> **Selected text**:
----------------

Saudi TV personality

Ahmad Mazin Alshugairi (أحمد مازن الشقيري; June 6, 1973, in Jeddah, Saudi Arabia), is a Saudi Arabian media personality. He is best known for his program Khawatir that spanned from 2005 to 2015, which was a critical and commercial success within the Arab world and Saudi Arabia in particular. He has notable social media exposure with 18.2 million followers (as of October 2019), ranked in the world top 100 as well as #1 in Saudi Arabia in 2015 on Twitter.

==Biography==
===Personal life===
Alshugairi was born in the city of Jeddah, Kingdom of Saudi Arabia. After graduating from Manarat high school in Jeddah, he moved to the United States where he received his B.A. in Management Systems California State University-Long Beach, and an MBA in Business at University of California, Berkeley.

In 1996, he returned to Saudi Arabia and started working in his father's business.

His father Mazen Alshugairi, his mother Affaf Ali. Ahmad Alshugairi married twice; upon divorcing his first wife Yasmine, he married his second, Rola Dashisha, who is also his costume designer in Khawatir 5 & 6. The couple have two boys named Yousof and Ibrahim.

----------------

> **Extracted information**:
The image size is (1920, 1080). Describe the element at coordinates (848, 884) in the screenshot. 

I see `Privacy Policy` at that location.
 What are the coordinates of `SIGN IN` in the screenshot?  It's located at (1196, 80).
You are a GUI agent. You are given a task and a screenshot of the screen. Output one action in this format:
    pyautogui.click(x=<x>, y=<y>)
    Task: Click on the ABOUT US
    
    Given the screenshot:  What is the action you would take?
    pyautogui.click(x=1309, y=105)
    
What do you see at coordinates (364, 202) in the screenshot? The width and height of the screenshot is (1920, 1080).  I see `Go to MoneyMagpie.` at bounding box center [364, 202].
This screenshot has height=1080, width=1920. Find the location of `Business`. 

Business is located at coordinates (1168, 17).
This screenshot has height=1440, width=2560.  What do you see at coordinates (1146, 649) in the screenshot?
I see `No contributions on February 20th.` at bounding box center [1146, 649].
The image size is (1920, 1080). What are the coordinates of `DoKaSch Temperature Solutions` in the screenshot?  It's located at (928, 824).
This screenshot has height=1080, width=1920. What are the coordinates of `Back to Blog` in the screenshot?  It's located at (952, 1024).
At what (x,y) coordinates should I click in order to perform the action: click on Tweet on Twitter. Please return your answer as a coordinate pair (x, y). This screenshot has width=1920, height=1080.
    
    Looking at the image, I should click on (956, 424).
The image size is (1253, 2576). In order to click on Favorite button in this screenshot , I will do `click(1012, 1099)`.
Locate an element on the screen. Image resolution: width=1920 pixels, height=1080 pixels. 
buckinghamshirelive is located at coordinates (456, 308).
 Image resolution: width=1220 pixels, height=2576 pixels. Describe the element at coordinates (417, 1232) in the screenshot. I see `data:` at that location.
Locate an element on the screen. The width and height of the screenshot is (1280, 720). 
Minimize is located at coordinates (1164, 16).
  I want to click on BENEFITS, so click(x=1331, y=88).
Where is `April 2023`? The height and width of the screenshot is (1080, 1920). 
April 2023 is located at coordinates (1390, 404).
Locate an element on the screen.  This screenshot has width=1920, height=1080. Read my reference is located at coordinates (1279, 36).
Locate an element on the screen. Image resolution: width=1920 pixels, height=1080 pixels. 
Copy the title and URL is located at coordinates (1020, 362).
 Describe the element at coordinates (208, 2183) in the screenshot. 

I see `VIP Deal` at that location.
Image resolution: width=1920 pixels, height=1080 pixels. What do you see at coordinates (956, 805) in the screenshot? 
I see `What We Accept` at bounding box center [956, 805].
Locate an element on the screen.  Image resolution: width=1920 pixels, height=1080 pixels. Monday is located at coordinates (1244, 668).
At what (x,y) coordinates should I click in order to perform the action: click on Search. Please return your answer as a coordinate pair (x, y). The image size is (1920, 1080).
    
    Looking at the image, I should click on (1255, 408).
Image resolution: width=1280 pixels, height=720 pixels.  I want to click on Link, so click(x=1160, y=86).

----------------

> **Problem 1**: In the text about the Saudi TV personality, what does it give as support for saying Alshugairi has notable social media exposure? Answer in one to three sentences.
> **Problem 2**: Write the next part of the text about the Saudi TV personality, picking up after its final sentence.

> **Written answer 1**: The text supports the claim with his follower count of 18.2 million as of October 2019. It also notes that in 2015 he ranked in the world top 100 and #1 in Saudi Arabia on Twitter.

> **Written answer 2**:
==Career==
Starting his media career in 2002, in the TV program, Yalla ya Shabab (Come on, Youth), If he were Among us and a second program, A Travel with Sheikh Hamza Yusuf on MBC. He is the host of Khawatir, an annual TV show that aired during Ramadan from 2005 to 2015. He won the US$1 million Sheikh Mohammad Bin Rashid Al Maktoum Knowledge Award in 2015.

He has many publications such as:
- Khawatir Books, which essentially encompass the contents of the Khawatir television series in a published book.
- Khawatir from Japan, in reference to season 5 of Khawatir that was from Japan.
- My Trip with Gandhi, he talks in this book about his own experience in this life.
- "Forty" a book that talks about Ahmad's 40 top favorite things like 40 favorite books 40 favorite verses in Quran, etc.
- "Seen" that was released in 2021.Named after the letter that begins "so’al" which means question.

==Critical reception==
Twenty Youth magazine (مجلة شباب 20) in Emirates placed him the first in its list as the most influential in the Arab world. He also won the best youth media personality in the third youth media forum in Jordan, and he was placed 143 in a list of 500 of the most influential Arab figures in the Arab world according to a survey published by Arabian Business magazine.